- **Zitierter Text**:
━━━━━━━━━━━━━━━━

Mit dem Sondervermögen gibt es nun Aufmerksamkeit für Infrastruktur. Welche Rolle spielen da Klimaschutz oder Ressourcen im Kontext Bauen?
T.-O. M.:Nach der Einigung mit den Grünen heißt es nun Sondervermögen für Infrastruktur und Investitionen zur Erreichung der Klimaneutralität bis 2045 – und 100 Mrd. davon gehen in den Klima- und Transformationsfonds (KTF). Näheres soll später ein Bundesgesetz regeln, aber energetische Gebäudesanierung, Netzausbau für Strom, Erzeugungs- und Speicherkapazitäten für erneuerbare Energie, Energieeffizienz, Innovation sind sicher Punkte. Unser CO2-Schattenpreis geht aber leider zu sehr ins Detail für solche Politikrunden.
Andrea Bitter: Mich stört immer dieses Extra für das Klima. Klimaschutz und Klimafolgenanpassung müssen als Entscheidungsgröße in alle Investitionen einfließen. Wir müssen aufhören, Kosten gegen Klimaschutz aufzurechnen. Wir hören so oft, dass die Bauwirtschaft nicht wolle, was wir Architects for Future fordern. Wir werden gegeneinander ausgespielt, dabei hat Bauen für die Menschen und gleichzeitig für den Klimaschutz so viele Multi-Benefits. Wir haben riesige Aufgaben vor uns. Klimaschutz und Klimaresilienz bewahren unsere Lebensgrundlagen; der Bausektor ist für beides maßgeblich. Darum werden diese auch Innovationsschub und Investitionsgröße für die nächsten Jahrzehnte sein.

━━━━━━━━━━━━━━━━

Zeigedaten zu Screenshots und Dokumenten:
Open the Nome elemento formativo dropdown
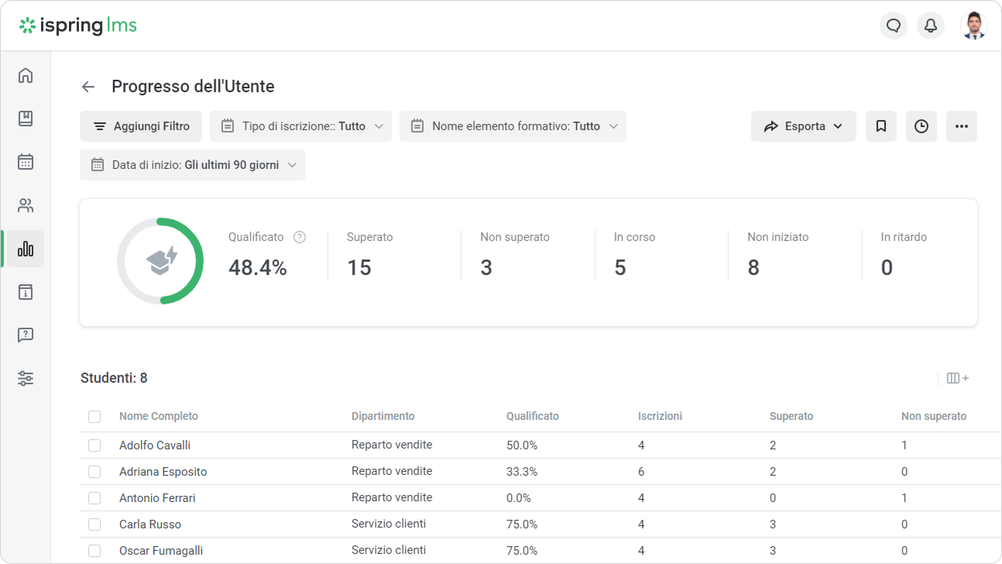The height and width of the screenshot is (564, 1002). coord(513,126)
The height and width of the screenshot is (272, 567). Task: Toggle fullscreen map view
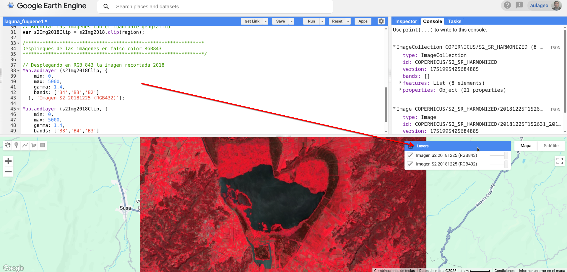pos(559,161)
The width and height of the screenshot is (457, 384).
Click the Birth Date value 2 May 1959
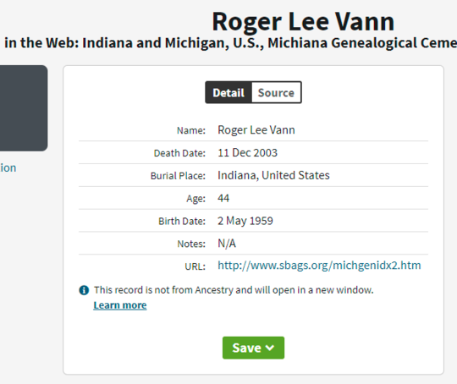245,221
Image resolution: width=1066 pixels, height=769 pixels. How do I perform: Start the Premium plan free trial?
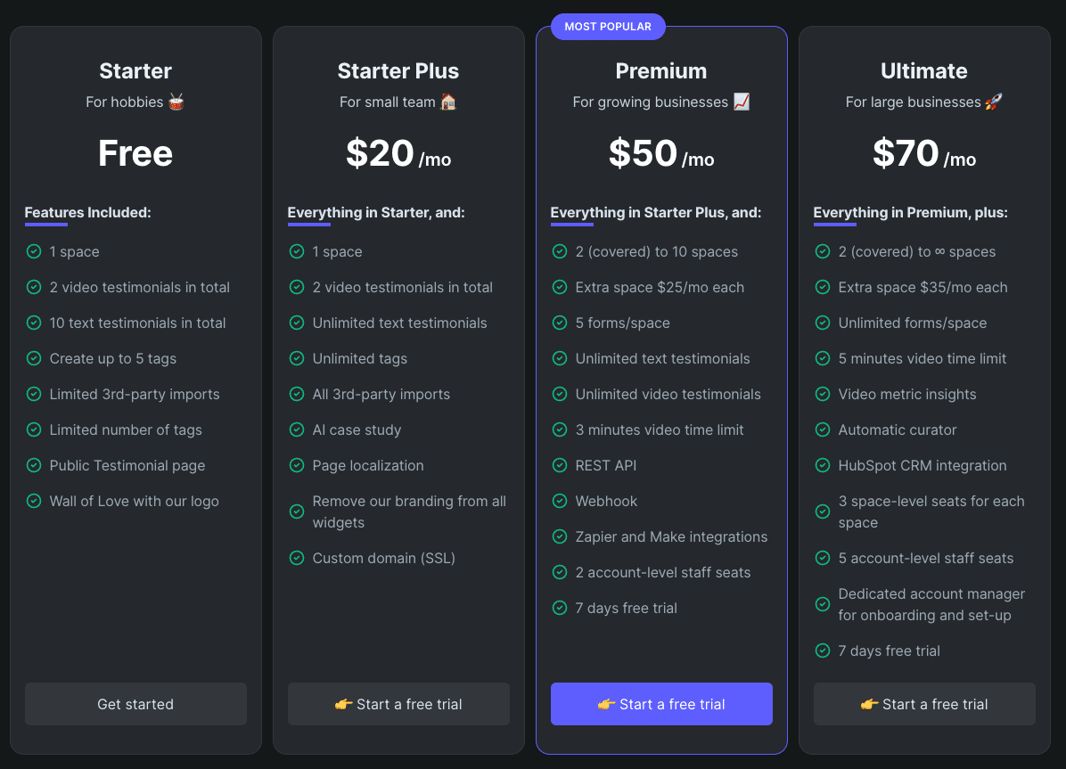(x=661, y=704)
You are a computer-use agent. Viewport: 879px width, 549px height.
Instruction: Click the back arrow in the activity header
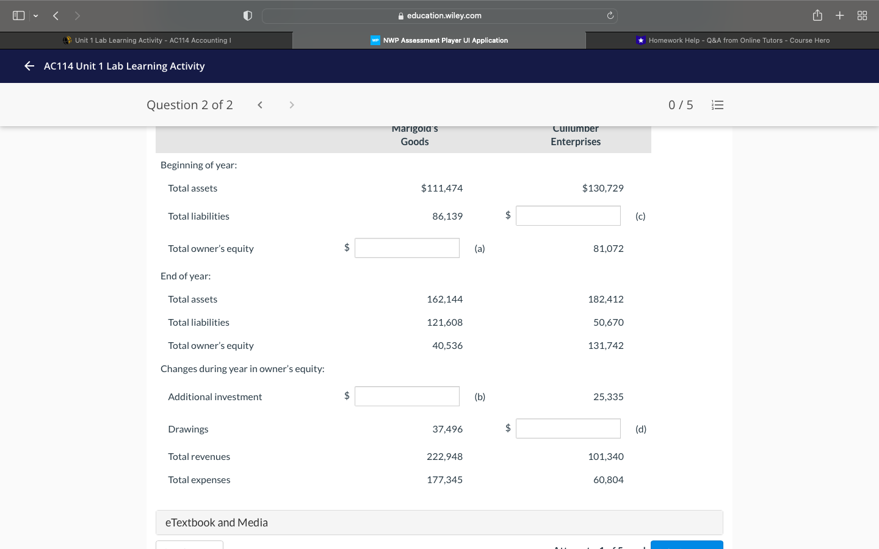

━━━━━━━━━━━━━━━━

- **Aufgabe und Vorgaben**: Gib aus dem Gespräch über Klimaschutz beim Bauen den Abschnitt von „T.-O. M.:Nach der“ bis einschließlich „für solche Politikrunden.“ wortgetreu wieder.

- **Lösung zur Aufgabe**:
T.-O. M.:Nach der Einigung mit den Grünen heißt es nun Sondervermögen für Infrastruktur und Investitionen zur Erreichung der Klimaneutralität bis 2045 – und 100 Mrd. davon gehen in den Klima- und Transformationsfonds (KTF). Näheres soll später ein Bundesgesetz regeln, aber energetische Gebäudesanierung, Netzausbau für Strom, Erzeugungs- und Speicherkapazitäten für erneuerbare Energie, Energieeffizienz, Innovation sind sicher Punkte. Unser CO2-Schattenpreis geht aber leider zu sehr ins Detail für solche Politikrunden.